Opinión

Reunión

Reunión Foto: Marta Toledo

Les voy a contar una escena de la infancia: tres gurisas de nueve años son amigas, se conocen desde primer grado, van juntas a una escuela pública en un pueblo chico, viven las tres cerca. Este año que pasaron a cuarto grado también cambiaron de turno y van a la mañana. Sin embargo en esta escena es la hora de la siesta. Las tres amigas salieron de clase al mediodía, fueron a sus casas, se sacaron los guardapolvos, comieron y volvieron a la escuela, a la salita de la biblioteca donde ocurre esta escena. Las tres echadas en el piso, cada una con un libro en la mano. Leen en silencio pero de vez en cuando el asombro, la emoción, el impacto de una frase, de un párrafo, impulsa a alguna a leer en voz alta, a interrumpir la lectura silenciosa de las otras para compartir un momento de su propia lectura. A veces esa pequeña interrupción se alarga porque siguen charlando, porque tal vez las otras ya leyeron el mismo libro o porque esas líneas que la amiga leyó en voz alta son el pie para hablar de otras cosas, de sus vidas que apenas comienzan, de sus familias, de sus deseos.

La biblioteca queda en la galería, al lado de la gran vitrina donde se alinean frascos con fetos flotando en un líquido turbio, mariposas clavadas con alfileres a un panel de terciopelo, pájaros y un zorrito embalsamados, el cráneo pelado, blanquísimo, de algún otro animal.
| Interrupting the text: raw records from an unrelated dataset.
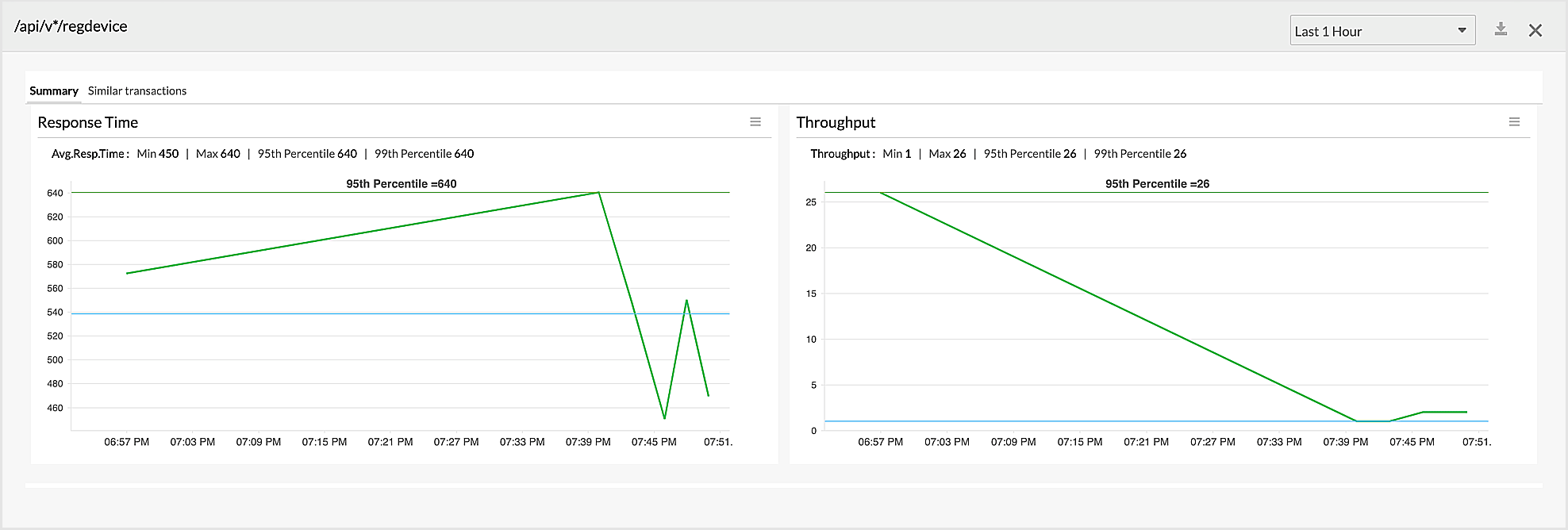This screenshot has height=530, width=1568.
Task: Click the download icon in the header
Action: [1501, 29]
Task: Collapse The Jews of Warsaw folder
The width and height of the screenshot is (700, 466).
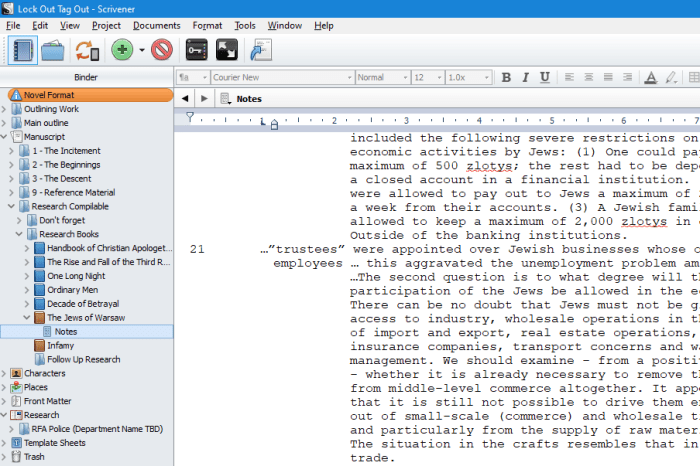Action: [28, 317]
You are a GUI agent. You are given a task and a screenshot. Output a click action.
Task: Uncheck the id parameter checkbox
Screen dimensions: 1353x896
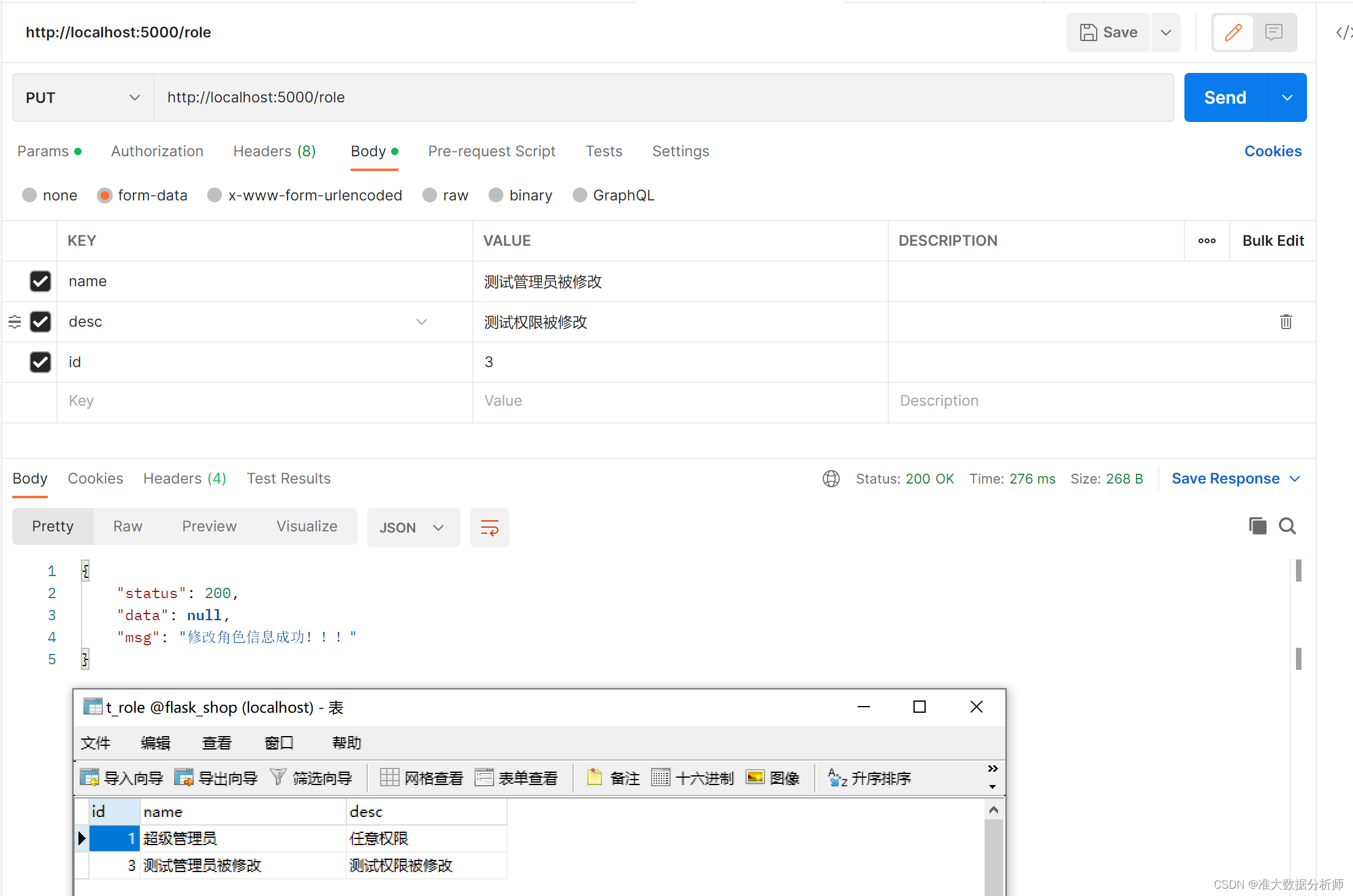40,362
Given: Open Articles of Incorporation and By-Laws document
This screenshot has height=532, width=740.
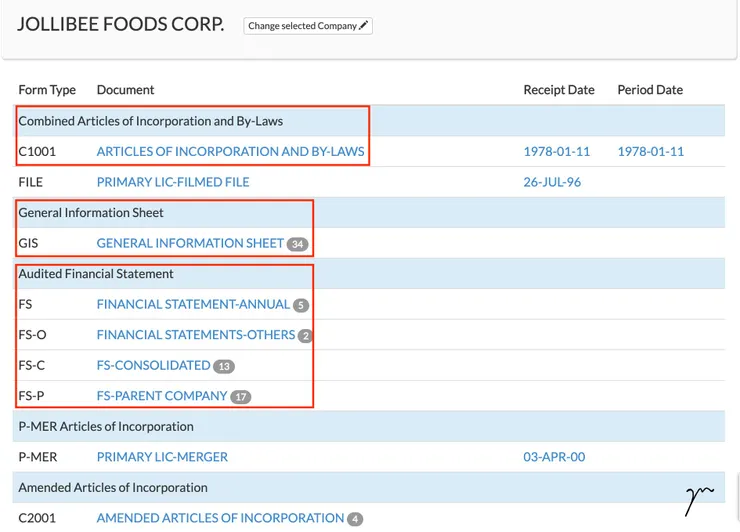Looking at the screenshot, I should pyautogui.click(x=230, y=151).
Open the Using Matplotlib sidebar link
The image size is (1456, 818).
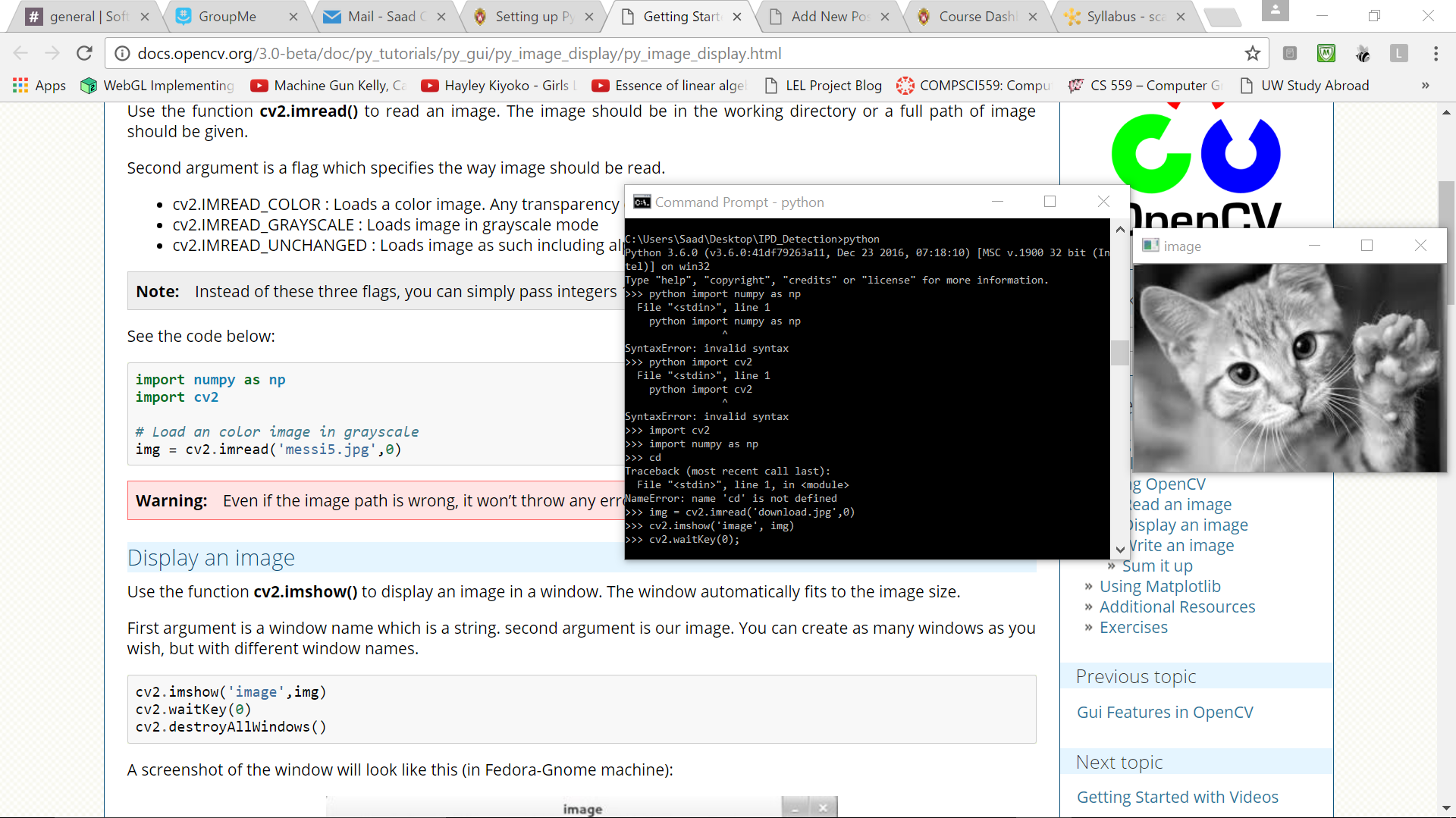pos(1159,586)
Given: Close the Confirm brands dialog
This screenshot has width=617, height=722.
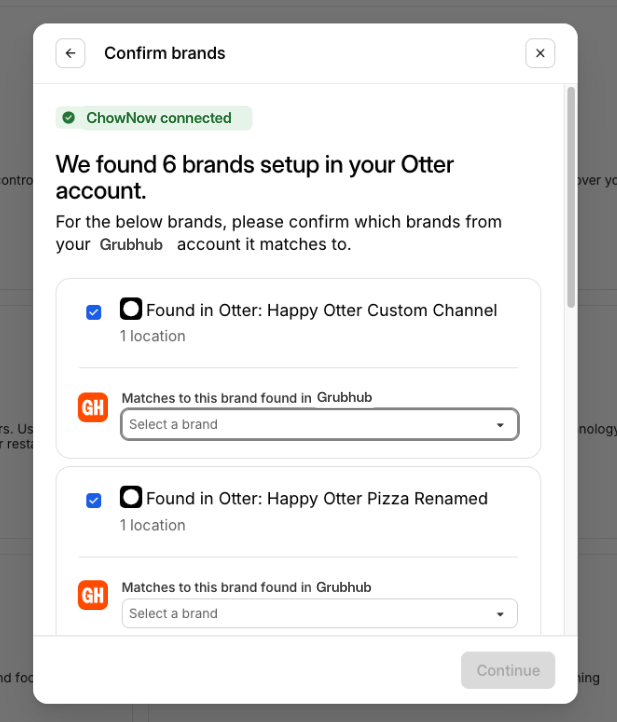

Al lado de esa exhibición de muerte están los libros, un mundo vital y alucinante que se ha revelado para las tres amigas: la salita con su alfombra, una mesa, algunas sillas y los estantes donde los lomos amarillos de la Colección Robin Hood y los lomos rojos de la Colección Billiken se miran enfrentados como vecinas que se llevan mal. En la biblioteca, dos o tres veces por semana, según permitan las tareas escolares y las tareas que cada una hace en su casa, ocurre esta reunión.

Las horas pasadas en la biblioteca de la escuela 84, donde hice la primaria, fueron de las más dichosas de mi infancia. Los libros me gustaban desde antes de saber leer: me gustaban más que las muñecas o las chucherías que nos regalaban a las mujeres para jugar; los libros no eran juguetes pero al mismo tiempo eran objetos preciosos, con ilustraciones y colores; eran frágiles, las hojas y las tapas podían dañarse con facilidad, y al mismo tiempo podía intuir el poder que guardaban entre sus páginas. Pero con mis amigas había descubierto que además los libros podían juntarnos.

Para mí que crecí en una casa pobre, libros y escuela, libros y biblioteca pública, eran inseparables, no hubiera tenido acceso a la lectura en esos años de otra manera. Y también fueron siempre un motivo de reunión con otros. Las expresiones de odio, autoritarismo y amenazas que inundan las redes sociales, los programas de radio y televisión, las notas de los diarios de las últimas semanas sobre la colección Identidades Bonaerenses y algunas de sus autoras y ¡peor! una o dos páginas que circulan sin contexto, me hacen pensar que esta avanzada fascista está cuestionando mucho más que algunos libros puntuales. Ataca a la educación pública, al derecho a la lectura y también a la reunión, a la conversación, que puede generar la lectura, a la que de otro modo muchos chicos y chicas no tendrían cómo llegar.